Biographie
Nicole Fabre
Une enfance entre mer et mémoire
Native de La Seyne-sur-Mer, dans le Var, d’origine corse, Nicole Fabre grandit dans un environnement où la Méditerranée, les paysages du Sud, la mixité et les traces du passé constituent une présence permanente.
Les cultures et les destins humains, face aux grandes crises qui les traversent.
Le goût de l’Histoire et des lettres
Attirée dès son plus jeune âge par la littérature, l’art et l’histoire, Nicole Fabre développe progressivement une approche singulière du roman historique.

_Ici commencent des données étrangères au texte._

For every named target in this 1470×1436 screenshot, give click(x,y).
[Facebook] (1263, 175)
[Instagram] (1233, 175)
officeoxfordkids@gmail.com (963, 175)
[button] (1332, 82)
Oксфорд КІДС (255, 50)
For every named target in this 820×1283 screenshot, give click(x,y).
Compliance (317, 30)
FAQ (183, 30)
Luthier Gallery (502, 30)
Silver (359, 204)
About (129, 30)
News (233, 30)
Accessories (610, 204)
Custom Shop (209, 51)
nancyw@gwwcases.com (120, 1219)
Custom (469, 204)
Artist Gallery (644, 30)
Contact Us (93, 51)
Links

Pour elle, l’Histoire ne constitue pas seulement une succession d’événements ou de dates. Elle représente avant tout celle des femmes et des hommes confrontés aux bouleversements de leur époque. Elle interroge sur leurs comportements face aux grandes crises qu’ils ont traversées.

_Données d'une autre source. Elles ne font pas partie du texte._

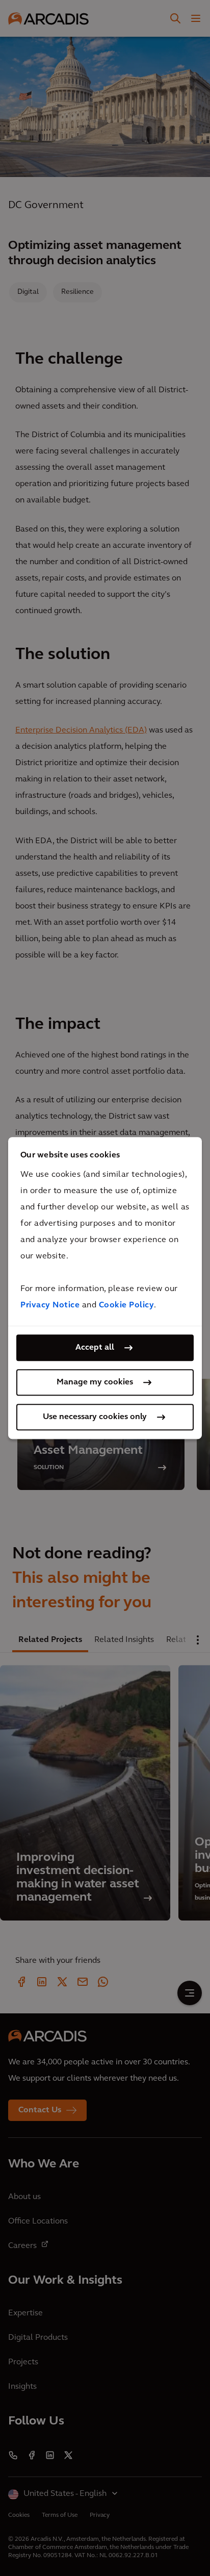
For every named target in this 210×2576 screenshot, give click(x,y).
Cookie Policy (126, 1305)
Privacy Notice (50, 1305)
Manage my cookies (95, 1382)
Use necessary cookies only (95, 1417)
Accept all (94, 1348)
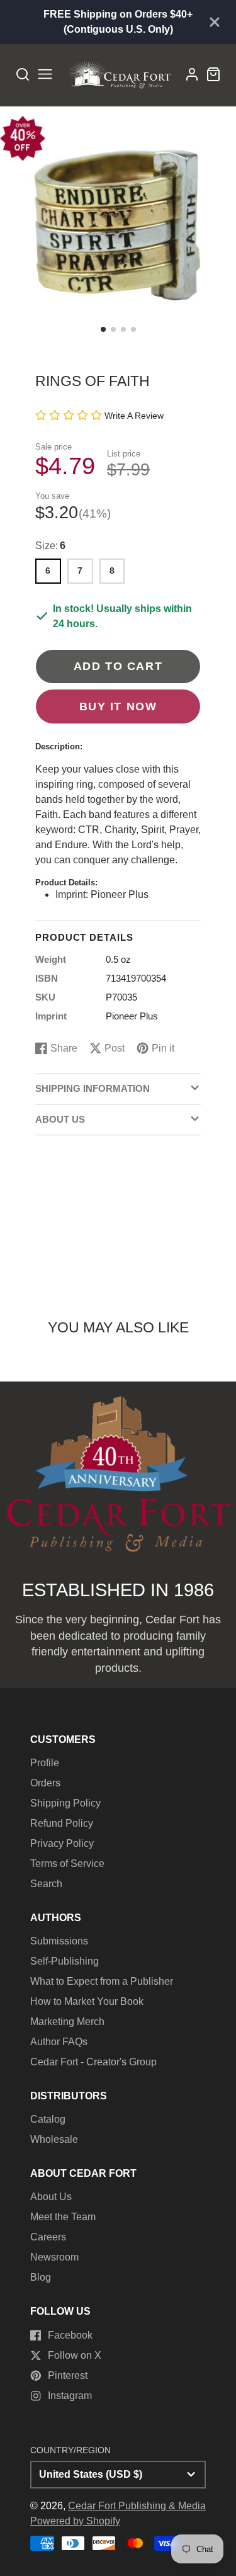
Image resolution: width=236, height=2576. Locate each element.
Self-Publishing (64, 1961)
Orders (45, 1783)
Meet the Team (63, 2216)
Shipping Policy (65, 1803)
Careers (48, 2237)
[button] (103, 329)
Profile (44, 1762)
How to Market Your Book (86, 2001)
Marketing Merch (67, 2021)
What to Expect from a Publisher (101, 1981)
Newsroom (54, 2257)
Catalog (47, 2119)
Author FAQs (58, 2041)
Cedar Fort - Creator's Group (93, 2062)
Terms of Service (67, 1863)
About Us (51, 2196)
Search (46, 1883)
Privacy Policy (62, 1843)
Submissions (59, 1941)
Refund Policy (61, 1823)
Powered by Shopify (75, 2521)
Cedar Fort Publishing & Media (137, 2505)
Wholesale (54, 2139)
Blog (40, 2277)
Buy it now (118, 706)
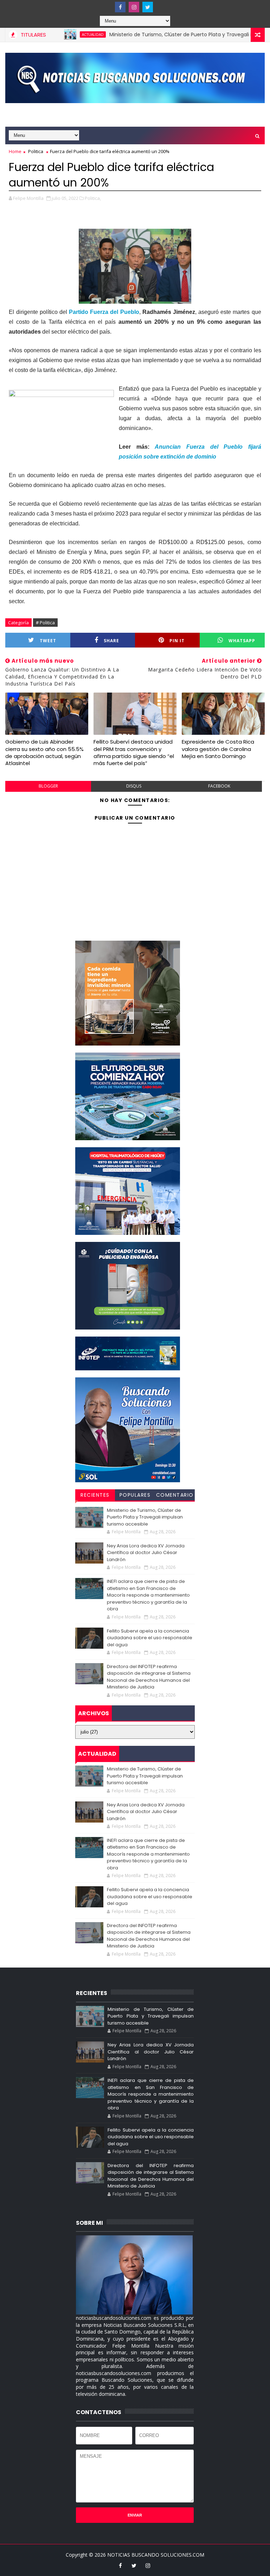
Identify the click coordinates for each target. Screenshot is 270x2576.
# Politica (45, 622)
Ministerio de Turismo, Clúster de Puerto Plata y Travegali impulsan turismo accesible (145, 1517)
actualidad (60, 34)
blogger (48, 786)
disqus (133, 786)
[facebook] (120, 7)
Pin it (177, 641)
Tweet (48, 641)
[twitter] (147, 7)
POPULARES (135, 1494)
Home (15, 151)
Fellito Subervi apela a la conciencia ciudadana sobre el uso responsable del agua (149, 1638)
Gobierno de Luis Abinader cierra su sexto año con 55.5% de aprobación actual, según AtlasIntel (44, 752)
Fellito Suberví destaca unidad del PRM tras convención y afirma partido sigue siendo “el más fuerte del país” (134, 752)
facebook (219, 786)
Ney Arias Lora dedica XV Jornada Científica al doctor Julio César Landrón (146, 1552)
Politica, (93, 198)
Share (111, 641)
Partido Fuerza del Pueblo (104, 312)
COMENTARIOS (175, 1496)
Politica (35, 151)
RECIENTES (95, 1494)
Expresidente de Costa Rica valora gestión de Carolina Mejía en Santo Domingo (218, 749)
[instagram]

Ses romans cherchent à comprendre ce qui se cache derrière les faits et les récits officiels.
Comprendre ce que l’Histoire ne dit pas
Au fil de ses romans, Nicole Fabre poursuit une même démarche.
Elle s’intéresse à l’origine des conflits, aux mécanismes de l’intolérance, des peurs et des préjugés. Elle montre les incompréhensions qui dressent les hommes les uns contre les autres et les acculent à la rupture.
Son objectif n’est pas de juger ni de justifier les événements ou les comportements, mais d’en rechercher les fondements.
À travers la fiction, elle tente de redonner leur complexité à des situations que le temps ou les récits ont parfois enfermées dans des catégories trop simplistes.
Cette recherche constitue le fil conducteur de l’ensemble de son œuvre.
Une œuvre traversée par les siècles
Provence et Méditerranée aux IXe et Xe siècles
À travers les mondes carolingien, viking et méditerranéen, ses romans mettent en relief la rencontre de cultures différentes qui pactisent, se mêlent ou s’affrontent.
Ils interrogent la notion d’identité et les mécanismes qui conduisent à la méfiance, à l’exclusion ou au conflit.
L’Italie du XXe siècle
À travers La Nuit Italienne et Demain à Rome, Nicole Fabre ne se contente pas de raconter une période troublée de l’histoire italienne.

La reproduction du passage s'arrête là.